Technical deep-dive into a real-time kernel
Edoardo Barbieri
on 8 June 2023
Tags: Industrial , real-time Linux
Canonical announced the general availability of Ubuntu’s real-time kernel earlier this year. Since then, our community raised several questions regarding the workings of the kernel and tuning guidelines. We aim to provide answers in this and an upcoming follow-up post.
Depending on your background knowledge, you may wish to start with the basics of preemption and a real-time system. In that case, this introductory webinar or our blog series on what is real-time Linux, is for you.

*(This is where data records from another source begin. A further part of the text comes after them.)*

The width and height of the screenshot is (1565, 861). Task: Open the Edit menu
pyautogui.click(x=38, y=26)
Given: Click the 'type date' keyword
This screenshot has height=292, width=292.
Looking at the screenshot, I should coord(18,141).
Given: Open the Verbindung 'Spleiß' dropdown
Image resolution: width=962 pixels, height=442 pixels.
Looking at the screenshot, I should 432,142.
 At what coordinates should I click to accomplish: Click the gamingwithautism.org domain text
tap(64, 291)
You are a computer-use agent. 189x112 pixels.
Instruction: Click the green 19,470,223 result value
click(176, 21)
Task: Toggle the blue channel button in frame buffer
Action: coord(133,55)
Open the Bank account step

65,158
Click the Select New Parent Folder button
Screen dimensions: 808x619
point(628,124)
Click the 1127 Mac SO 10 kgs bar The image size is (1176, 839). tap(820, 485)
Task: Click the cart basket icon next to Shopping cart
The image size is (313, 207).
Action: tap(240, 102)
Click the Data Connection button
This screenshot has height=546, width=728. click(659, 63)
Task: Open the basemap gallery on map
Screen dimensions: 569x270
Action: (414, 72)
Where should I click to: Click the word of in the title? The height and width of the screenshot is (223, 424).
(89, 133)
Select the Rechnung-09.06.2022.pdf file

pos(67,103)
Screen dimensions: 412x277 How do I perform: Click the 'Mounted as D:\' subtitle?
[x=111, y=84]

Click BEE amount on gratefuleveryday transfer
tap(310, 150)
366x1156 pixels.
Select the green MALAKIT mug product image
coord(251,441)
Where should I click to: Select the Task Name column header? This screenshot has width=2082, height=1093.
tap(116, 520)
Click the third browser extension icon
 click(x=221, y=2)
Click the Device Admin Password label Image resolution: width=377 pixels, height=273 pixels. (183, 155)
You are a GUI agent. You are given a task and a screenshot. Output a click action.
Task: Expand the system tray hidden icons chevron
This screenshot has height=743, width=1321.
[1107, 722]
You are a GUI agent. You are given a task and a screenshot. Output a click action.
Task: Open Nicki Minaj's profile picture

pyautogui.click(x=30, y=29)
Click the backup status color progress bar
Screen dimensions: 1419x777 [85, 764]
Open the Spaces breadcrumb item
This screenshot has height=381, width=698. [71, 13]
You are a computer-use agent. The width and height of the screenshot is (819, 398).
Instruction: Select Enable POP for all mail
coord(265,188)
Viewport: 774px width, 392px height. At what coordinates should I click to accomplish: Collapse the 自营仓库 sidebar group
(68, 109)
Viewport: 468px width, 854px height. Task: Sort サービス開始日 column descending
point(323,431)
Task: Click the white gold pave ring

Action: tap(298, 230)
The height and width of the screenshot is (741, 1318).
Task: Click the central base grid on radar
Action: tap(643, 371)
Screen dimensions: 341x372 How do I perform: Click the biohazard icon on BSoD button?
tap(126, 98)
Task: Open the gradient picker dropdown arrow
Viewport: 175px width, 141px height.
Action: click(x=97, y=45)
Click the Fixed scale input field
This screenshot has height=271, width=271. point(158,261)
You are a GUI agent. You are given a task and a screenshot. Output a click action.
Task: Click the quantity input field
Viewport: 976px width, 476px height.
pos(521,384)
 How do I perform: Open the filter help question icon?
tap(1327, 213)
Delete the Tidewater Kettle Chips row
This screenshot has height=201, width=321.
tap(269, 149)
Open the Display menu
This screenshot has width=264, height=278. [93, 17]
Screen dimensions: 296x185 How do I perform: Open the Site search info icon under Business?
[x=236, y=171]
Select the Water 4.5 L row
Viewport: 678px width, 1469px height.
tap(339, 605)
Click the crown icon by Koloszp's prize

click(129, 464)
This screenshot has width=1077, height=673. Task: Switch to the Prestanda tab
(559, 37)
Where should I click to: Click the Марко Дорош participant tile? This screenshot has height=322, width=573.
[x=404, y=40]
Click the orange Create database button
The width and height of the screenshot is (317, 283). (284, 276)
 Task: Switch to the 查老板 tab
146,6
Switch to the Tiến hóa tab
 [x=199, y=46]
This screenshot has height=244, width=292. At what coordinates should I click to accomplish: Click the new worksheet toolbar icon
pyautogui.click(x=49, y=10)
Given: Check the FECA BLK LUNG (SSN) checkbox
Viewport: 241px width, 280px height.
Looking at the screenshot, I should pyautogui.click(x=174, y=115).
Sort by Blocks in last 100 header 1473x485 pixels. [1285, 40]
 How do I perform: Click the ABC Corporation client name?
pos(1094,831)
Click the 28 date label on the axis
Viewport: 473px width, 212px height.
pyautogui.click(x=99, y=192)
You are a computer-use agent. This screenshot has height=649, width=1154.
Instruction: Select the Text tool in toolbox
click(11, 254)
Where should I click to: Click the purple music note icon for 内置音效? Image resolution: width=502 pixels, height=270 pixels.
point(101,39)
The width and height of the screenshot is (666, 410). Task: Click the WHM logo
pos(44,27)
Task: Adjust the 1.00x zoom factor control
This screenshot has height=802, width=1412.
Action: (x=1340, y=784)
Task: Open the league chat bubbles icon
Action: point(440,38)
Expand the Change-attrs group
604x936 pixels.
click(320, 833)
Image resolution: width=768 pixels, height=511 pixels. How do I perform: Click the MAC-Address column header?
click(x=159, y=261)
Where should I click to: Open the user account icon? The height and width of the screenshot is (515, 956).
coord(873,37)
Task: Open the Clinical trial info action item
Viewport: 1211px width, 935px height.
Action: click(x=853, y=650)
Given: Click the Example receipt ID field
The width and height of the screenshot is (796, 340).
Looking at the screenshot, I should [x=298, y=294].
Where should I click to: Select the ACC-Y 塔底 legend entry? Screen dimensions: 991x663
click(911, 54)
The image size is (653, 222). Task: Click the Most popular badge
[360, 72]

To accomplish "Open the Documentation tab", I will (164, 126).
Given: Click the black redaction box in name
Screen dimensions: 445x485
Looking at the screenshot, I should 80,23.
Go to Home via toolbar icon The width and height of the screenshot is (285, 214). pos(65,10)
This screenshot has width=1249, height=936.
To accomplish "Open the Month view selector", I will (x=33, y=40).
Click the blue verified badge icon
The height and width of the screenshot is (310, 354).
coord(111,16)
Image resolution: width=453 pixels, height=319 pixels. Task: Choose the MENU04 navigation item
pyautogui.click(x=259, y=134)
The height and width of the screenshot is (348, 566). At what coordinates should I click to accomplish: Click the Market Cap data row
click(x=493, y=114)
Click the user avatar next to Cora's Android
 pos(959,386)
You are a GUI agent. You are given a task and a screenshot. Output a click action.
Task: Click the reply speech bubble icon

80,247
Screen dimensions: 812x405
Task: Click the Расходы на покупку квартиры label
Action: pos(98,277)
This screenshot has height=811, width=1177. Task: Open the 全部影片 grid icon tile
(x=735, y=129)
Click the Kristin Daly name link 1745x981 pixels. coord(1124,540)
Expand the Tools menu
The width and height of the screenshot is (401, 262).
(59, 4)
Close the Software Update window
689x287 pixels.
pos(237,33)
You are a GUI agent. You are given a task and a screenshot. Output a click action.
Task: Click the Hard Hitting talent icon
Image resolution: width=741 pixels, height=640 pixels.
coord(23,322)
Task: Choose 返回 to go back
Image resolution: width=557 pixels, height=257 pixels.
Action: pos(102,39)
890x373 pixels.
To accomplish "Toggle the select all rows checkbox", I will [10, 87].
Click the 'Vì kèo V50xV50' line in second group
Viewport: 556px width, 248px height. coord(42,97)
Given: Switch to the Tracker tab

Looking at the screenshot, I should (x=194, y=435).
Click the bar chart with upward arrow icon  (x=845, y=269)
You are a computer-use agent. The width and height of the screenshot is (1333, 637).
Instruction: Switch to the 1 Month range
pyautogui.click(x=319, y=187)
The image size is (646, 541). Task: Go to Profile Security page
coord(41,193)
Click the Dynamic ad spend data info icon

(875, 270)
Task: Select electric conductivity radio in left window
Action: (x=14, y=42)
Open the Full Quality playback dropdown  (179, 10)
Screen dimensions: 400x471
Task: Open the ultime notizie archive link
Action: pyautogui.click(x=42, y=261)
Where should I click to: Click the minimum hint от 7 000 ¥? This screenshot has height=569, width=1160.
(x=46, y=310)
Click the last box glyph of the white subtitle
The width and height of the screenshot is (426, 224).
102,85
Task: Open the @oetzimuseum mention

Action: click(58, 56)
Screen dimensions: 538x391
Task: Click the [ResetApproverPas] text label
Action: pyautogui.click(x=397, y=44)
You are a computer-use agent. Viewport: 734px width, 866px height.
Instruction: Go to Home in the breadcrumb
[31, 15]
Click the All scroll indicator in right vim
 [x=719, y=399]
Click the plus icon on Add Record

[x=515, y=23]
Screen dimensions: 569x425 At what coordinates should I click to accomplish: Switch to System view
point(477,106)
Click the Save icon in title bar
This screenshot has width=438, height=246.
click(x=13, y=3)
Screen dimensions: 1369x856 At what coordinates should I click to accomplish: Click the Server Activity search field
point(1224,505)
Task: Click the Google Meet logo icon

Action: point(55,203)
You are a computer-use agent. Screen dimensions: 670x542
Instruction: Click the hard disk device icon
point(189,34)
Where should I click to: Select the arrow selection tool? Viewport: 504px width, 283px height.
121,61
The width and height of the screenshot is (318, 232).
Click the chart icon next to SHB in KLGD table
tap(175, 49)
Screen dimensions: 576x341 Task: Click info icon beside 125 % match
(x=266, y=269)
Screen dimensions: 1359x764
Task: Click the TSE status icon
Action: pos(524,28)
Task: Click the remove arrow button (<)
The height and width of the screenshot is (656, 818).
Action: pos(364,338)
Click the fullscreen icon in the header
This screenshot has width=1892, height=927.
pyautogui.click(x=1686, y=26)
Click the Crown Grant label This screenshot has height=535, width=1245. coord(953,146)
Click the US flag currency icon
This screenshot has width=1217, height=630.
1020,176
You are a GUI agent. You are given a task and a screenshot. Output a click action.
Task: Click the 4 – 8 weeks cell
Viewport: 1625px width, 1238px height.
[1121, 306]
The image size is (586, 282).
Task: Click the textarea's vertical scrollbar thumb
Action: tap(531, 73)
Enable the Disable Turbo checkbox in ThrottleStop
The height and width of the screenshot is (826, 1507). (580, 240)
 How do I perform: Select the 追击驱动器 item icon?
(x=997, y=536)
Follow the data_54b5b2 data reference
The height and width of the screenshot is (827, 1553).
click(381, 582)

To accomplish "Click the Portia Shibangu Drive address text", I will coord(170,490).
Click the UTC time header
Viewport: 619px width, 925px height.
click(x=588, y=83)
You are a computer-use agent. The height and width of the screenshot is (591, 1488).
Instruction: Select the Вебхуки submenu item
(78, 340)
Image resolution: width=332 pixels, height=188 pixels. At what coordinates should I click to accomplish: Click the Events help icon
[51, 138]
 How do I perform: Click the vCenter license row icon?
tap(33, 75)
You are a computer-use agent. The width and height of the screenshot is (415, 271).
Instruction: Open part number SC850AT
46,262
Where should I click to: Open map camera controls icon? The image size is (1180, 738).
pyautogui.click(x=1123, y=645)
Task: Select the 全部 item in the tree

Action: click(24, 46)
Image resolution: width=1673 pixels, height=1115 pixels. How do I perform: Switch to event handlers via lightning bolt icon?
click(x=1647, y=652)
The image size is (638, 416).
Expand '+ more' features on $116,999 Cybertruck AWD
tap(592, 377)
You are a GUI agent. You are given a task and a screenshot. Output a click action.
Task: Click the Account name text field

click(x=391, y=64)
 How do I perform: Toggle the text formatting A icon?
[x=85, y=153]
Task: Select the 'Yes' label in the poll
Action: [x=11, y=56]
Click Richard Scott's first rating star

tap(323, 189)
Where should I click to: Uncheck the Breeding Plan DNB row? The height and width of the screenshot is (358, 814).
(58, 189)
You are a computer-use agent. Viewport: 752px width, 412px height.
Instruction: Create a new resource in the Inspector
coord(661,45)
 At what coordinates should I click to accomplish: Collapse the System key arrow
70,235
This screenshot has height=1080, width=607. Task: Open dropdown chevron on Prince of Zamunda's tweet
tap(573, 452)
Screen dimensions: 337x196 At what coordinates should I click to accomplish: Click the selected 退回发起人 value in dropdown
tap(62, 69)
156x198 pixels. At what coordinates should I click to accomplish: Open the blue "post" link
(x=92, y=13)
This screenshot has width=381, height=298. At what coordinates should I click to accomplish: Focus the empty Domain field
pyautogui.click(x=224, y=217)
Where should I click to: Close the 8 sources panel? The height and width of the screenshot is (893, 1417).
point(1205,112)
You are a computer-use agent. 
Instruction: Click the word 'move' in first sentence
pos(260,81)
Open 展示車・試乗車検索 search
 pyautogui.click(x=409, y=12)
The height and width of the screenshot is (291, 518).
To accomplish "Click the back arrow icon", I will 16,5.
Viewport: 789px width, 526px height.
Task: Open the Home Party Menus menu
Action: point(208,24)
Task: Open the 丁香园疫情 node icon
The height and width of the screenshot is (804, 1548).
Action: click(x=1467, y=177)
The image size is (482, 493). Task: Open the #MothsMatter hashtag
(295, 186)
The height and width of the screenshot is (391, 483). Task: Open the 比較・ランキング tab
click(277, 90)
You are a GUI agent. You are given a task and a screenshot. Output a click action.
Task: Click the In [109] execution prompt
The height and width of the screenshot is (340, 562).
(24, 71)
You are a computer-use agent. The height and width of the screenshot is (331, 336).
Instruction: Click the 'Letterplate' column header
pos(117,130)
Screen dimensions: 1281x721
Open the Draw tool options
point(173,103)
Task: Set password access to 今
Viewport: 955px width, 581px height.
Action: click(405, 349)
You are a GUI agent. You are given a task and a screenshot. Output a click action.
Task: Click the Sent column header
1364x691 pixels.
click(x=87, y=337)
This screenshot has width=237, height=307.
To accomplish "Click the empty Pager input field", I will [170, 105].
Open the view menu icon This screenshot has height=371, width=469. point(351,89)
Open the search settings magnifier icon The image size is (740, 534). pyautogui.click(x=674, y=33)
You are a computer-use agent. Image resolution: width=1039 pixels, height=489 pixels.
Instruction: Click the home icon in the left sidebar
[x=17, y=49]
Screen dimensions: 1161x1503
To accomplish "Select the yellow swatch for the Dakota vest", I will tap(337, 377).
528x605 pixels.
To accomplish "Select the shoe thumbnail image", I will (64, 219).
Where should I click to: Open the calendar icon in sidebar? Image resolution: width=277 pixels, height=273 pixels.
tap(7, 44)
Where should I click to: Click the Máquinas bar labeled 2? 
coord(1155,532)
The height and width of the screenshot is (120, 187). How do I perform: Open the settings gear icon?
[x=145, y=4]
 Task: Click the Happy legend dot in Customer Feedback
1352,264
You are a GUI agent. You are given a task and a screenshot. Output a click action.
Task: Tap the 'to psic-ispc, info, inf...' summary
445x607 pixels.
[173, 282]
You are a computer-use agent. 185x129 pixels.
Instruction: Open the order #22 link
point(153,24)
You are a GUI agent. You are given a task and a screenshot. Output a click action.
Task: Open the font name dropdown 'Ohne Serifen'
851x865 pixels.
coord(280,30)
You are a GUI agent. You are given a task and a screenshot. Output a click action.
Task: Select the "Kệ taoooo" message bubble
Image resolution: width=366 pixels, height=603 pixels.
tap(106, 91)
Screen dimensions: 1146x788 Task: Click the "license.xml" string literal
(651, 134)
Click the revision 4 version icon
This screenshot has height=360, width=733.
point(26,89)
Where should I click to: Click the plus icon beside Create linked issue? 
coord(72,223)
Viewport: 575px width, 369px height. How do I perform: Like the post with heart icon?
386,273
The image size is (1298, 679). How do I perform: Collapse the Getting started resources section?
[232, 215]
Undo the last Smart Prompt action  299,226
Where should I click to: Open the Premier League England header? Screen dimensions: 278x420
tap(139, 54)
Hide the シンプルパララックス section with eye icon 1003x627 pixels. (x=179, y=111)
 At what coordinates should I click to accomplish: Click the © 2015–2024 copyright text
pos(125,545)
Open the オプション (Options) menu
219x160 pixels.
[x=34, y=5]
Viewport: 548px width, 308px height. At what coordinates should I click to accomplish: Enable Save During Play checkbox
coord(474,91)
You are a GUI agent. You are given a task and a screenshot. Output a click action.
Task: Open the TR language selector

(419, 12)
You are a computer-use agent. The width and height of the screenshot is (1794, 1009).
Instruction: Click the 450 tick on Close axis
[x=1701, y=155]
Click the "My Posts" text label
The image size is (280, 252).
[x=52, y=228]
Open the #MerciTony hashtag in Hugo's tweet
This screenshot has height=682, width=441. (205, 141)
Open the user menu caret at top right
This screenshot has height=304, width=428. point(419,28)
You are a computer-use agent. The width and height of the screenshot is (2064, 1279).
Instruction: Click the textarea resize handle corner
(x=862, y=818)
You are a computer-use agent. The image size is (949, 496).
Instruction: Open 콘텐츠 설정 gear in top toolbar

The present blog post highlights two primary test suites for Real-time Ubuntu, followed by an explanation of the components and processes involved, from the scheduler role and its different policies, to blocking spinning locks.
If you are already familiar with a real-time Linux kernel and do not wish to refresh your memory, jump to the tuning guide. There, we will go through the three primary metrics to monitor when tuning a real-time kernel, some key configs set at compile time, and a tuning example.
How to enable the real-time kernel
The real-time kernel is available via Ubuntu Pro, Canonical’s comprehensive enterprise security and compliance subscription (free for personal and small-scale commercial use in up to 5 machines) . With an Ubuntu Pro subscription, launching the kernel is as easy as:
pro attach <token>
pro enable realtime-kernel
Canonical also provides specific flavours of the real-time kernel. Optimised real-time Ubuntu, currently in beta, is also available on 12th Gen Intel® Core™ processors. Coupled with Intel® Time Coordinated Computing (Intel® TCC) and Time Sensitive Networking (IEEE TSN), the Real-time Ubuntu kernel delivers industrial-grade performance to time-bound workloads.
Real-time Ubuntu on Intel SoCs is available via Ubuntu Pro:
pro attach <token>
pro enable realtime-kernel --variant intel-iotg
Furthermore, since last September, real-time kernel Ubuntu supports Intel’s latest FlexRAN Reference Software, with optimisations to the network stack. As a user of Real-time Ubuntu, you can positively impact the open-source community by reporting any bugs you may encounter.
Testing Canonical’s real-time kernel
Real-time Ubuntu 22.04 LTS gets its real-time patches from the upstream project, maintained by the Linux Foundation, whose development closely resembles the standard procedure for the mainline kernel. Kernel developers send patches to add new functionalities or fix bugs to the upstream community via the mailing list. If approved, the maintainers apply them to the real-time patch set in the Git repo. While most of the real-time logic is in the mainline, a relevant portion, especially for locking, is still in a patch set form. Real-time Ubuntu relies on the 5.15-rt patch set, just as Ubuntu 22.04 relies on the 5.15 upstream kernel. The 5.15-rt patches, maintained by Canonical’s Joseph Salisbury, will reach end-of-life in 2026-10.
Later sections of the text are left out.